Each line in the entries below that holds the string "accomplish" is to be listed.

+-------+

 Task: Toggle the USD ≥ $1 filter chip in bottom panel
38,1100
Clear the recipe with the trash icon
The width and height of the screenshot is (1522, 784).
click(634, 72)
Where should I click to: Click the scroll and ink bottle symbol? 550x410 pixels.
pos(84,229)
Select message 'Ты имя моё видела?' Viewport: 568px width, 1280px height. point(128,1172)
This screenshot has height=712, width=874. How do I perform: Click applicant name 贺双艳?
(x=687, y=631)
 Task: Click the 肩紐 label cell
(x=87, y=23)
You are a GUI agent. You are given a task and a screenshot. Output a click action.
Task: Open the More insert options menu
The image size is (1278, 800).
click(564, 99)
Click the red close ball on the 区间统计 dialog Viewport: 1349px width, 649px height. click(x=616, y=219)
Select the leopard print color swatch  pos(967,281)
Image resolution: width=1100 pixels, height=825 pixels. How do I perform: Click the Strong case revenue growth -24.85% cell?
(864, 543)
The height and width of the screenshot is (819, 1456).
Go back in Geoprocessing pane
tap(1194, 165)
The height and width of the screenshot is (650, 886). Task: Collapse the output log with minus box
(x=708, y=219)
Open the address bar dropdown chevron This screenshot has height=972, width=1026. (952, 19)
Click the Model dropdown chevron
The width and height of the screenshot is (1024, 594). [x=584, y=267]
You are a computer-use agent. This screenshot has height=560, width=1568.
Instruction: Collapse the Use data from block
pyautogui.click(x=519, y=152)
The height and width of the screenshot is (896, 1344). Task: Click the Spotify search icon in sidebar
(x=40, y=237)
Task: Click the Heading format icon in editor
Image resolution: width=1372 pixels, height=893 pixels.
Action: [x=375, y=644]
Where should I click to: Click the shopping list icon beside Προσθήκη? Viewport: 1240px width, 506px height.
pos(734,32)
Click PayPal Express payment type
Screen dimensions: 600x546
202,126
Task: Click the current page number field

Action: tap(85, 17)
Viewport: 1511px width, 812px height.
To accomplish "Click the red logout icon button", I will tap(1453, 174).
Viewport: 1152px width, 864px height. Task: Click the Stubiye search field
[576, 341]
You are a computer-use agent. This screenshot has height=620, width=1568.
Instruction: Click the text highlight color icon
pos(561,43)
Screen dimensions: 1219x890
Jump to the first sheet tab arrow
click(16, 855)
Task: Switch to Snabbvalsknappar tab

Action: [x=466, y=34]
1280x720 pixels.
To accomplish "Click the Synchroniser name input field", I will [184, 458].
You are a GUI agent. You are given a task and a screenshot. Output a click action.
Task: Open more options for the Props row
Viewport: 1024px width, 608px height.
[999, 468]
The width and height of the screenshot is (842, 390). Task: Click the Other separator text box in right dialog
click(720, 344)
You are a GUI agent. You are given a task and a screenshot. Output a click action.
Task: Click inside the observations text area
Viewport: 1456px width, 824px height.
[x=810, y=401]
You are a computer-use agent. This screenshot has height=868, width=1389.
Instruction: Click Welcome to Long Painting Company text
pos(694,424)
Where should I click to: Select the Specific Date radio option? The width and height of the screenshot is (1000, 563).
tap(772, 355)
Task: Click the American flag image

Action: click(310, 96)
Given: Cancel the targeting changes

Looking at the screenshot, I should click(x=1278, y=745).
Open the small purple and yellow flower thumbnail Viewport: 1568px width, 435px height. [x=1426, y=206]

+-------+

• Answer:
To accomplish "Click the red logout icon button", I will tap(1453, 174).
To accomplish "Click the Synchroniser name input field", I will [184, 458].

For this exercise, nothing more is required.